Resurgent teams look to continue winning

Chennai and Rajasthan have made superb comebacks in the middle stages, but now one team will have to give up its winning streak

Match facts

May 9, 2009
Start time 4.30pm (14.30GMT, 20.00 IST)

Big Picture

The last time this rematch of last year's final happened, both the teams were languishing in middle-and-lower part of the points table. Things have changed since then. Chennai Super Kings have won four on the trot, including that rematch.

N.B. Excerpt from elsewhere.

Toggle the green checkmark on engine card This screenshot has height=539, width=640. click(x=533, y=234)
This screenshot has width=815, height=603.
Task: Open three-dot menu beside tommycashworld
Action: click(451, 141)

Rajasthan Royals have come back from that defeat with three straight victories, and now both teams are the joint leaders.
Given the tight nature of the event, we will surely have a new leader by the time Chennai and Rajasthan face each other again tomorrow, the second game of the day. Then again we might not if Delhi Daredevils and Deccan Chargers both lose their matches. But what's certain is that both Chennai and Rajasthan will be in the top four. What's also certain is - more importantly - that by the end of tomorrow, the teams closest to them will have matches in hand. In that light, it's needless to say how important two points will be for both the teams.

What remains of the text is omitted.